From gene to compound: Mining for meaning in LC-MS secondary metabolome data sets

Myxobacteria are promising producers of natural products exhibiting potent biological activities, and several myxobacterial metabolites are currently under investigation as potential leads for novel drugs. However, the myxobacteria are also a striking example of the divergence between the genetic capacity for the production of secondary metabolites and the number of compounds that could be characterised to date. The number of identified metabolites is usually significantly lower than expected from genome sequence information. ESI-UHR-Q-TOF analysis of secondary metabolites from both wild and mutant type myxobacteria produces rich data on known and unknown compounds. Appropriate data handling allows the same data sets to be used both for (1) automated screening for metabolites of interest using high accuracy MS data and for (2) the discovery of new components using molecular feature discovery algorithms and principle component analysis (PCA). The chemical species found can then be identified by molecular formula and database searching. Finally, structures can be further probed or confirmed by MS/MS analysis, to take the discovery path from the gene knockout to the resulting change in chemical composition.

Mestrelab Research

From analytical data to structural information

The fully automated validation of structural proposals based on analytical data has been a long standing aim for the chemistry community, to which many resources and efforts have been devoted over a period of years. Such aim, however, has been elusive, mainly due to the many difficulties presented by the automatic analysis of NMR spectra, in particular 1H NMR and 2D spectra. In this presentation, we will cover our latest advances in the fully automatic analysis of 1H NMR spectra, and how the derived analysis results from 1H NMR are combined with other experimental results in a novel, extremely flexible, scoring system which evaluates and potentially ranks structure proposals in full automation.
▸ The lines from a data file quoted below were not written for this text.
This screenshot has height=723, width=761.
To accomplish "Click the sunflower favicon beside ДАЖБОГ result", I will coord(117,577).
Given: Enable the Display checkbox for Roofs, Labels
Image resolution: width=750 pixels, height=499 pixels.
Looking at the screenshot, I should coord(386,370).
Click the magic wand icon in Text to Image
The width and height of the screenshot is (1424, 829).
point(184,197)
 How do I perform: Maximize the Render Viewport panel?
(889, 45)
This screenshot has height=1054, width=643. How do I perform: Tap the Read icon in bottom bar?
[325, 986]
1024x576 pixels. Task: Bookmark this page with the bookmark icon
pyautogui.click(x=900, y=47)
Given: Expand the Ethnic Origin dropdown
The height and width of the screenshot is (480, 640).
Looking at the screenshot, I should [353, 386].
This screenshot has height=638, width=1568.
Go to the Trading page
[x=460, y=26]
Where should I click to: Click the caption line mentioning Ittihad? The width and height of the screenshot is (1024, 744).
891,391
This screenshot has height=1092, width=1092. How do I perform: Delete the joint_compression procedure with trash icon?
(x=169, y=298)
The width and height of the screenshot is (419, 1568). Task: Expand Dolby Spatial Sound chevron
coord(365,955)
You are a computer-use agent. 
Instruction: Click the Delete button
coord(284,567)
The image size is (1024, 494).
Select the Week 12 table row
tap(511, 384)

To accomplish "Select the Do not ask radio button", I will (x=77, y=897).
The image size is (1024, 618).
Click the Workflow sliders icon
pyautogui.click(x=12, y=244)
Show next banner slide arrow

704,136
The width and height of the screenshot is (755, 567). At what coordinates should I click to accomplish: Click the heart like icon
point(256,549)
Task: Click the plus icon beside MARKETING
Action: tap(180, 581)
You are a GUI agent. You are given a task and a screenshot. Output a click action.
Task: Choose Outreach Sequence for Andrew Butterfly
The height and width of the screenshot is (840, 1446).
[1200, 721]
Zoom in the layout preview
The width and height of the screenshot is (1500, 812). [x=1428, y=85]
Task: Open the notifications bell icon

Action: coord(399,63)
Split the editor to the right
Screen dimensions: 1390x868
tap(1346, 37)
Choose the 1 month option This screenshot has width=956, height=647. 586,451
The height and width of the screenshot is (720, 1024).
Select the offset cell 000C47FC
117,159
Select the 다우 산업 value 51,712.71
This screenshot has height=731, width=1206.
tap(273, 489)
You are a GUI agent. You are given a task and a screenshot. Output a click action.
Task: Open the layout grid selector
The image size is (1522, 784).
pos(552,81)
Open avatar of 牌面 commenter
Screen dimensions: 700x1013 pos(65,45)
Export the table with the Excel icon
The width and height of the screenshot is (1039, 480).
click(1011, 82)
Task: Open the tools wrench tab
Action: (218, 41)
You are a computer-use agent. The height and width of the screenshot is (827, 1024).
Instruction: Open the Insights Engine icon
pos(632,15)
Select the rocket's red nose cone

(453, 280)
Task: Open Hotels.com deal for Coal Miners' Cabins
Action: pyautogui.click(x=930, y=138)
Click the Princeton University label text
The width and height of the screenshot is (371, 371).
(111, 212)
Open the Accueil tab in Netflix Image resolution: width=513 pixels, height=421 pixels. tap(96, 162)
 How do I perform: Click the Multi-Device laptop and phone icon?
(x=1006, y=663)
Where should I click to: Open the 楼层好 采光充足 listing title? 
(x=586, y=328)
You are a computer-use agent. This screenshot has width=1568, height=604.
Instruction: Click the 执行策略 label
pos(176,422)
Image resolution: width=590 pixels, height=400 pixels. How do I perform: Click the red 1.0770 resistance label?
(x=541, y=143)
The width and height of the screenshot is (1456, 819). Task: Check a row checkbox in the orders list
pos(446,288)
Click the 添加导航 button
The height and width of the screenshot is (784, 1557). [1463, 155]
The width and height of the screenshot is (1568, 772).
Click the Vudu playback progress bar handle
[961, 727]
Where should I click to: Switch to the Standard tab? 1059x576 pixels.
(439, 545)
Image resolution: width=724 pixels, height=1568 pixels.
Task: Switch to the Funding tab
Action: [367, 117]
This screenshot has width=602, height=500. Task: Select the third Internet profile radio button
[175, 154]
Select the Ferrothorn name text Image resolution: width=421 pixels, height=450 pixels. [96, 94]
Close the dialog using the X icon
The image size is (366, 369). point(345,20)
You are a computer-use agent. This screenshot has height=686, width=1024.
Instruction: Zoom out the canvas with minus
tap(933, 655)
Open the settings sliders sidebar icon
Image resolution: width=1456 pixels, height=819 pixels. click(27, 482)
We will present the underlying basis of the system, as well as current results and work in progress, aiming to give the audience an accurate feel of what can currently be achieved with these types of systems, what the current obstacles and difficulties are and what can be expected in the near future.

Thermo

Title TBA

Waters

Using SDMS to manage and reduce complex MS data sets using a simple print capture technique

Waters NuGenesis SDMS is used in many MS laboratories to capture and catalogue the raw data files from multiple MS instrument types. However, the biggest gains in productivity and confident data management, result from simply capturing the printed data reports and reusing that data to produced specialised and summarized reports. This presentation will illustrate the principle and a number of practical MS examples where this is used.